■ **Short problem**
Pull out every line in the rows below that contains the word "width".

★ ★ ★ ★ ★ ★ ★

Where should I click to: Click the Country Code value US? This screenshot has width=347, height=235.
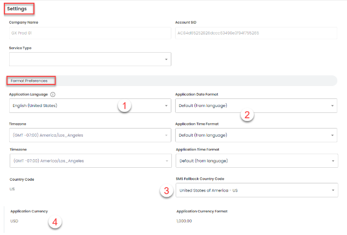click(13, 190)
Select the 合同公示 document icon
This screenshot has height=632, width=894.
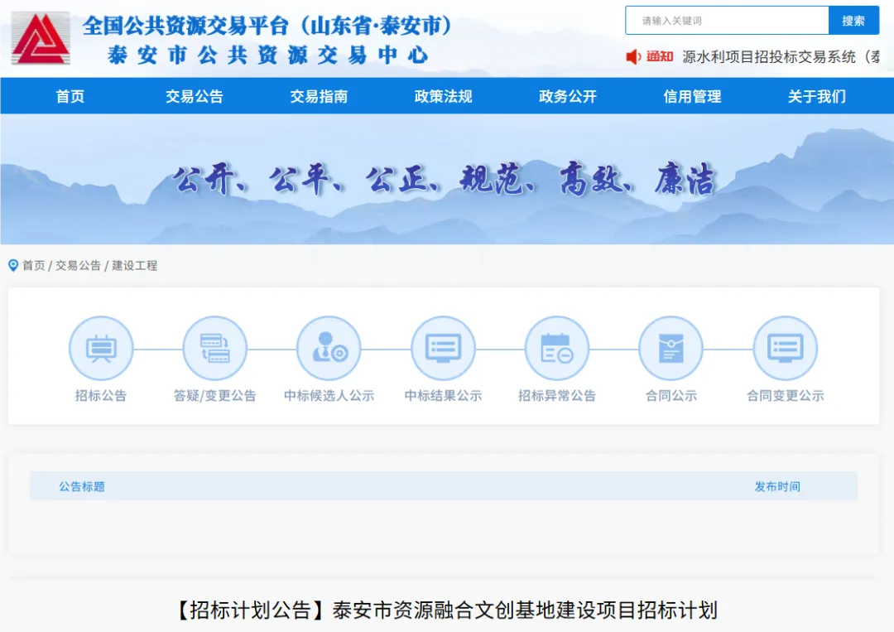tap(671, 349)
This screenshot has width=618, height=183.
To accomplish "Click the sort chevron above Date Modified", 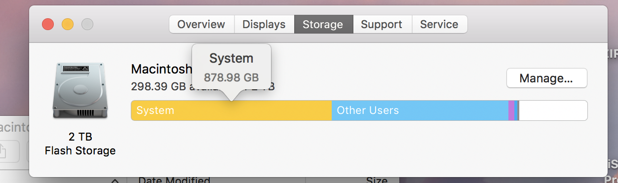I will pos(115,181).
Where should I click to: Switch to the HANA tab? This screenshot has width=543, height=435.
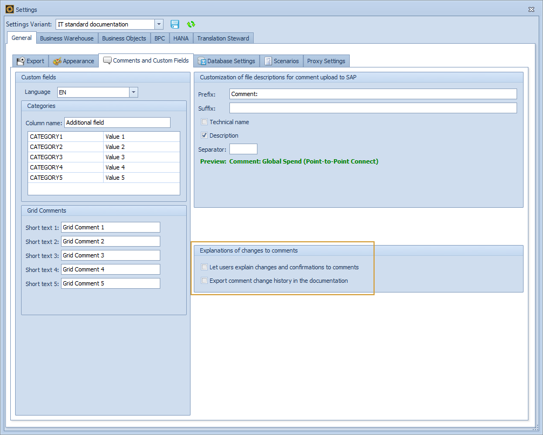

★ ★ ★ ★ ★ ★ ★

■ **Solved exercise**
Where should I click to: Click the Country Code value US? This screenshot has width=347, height=235.
This screenshot has height=632, width=894.
This screenshot has width=618, height=183.
Where should I click to: Switch to the HANA tab? This screenshot has width=543, height=435.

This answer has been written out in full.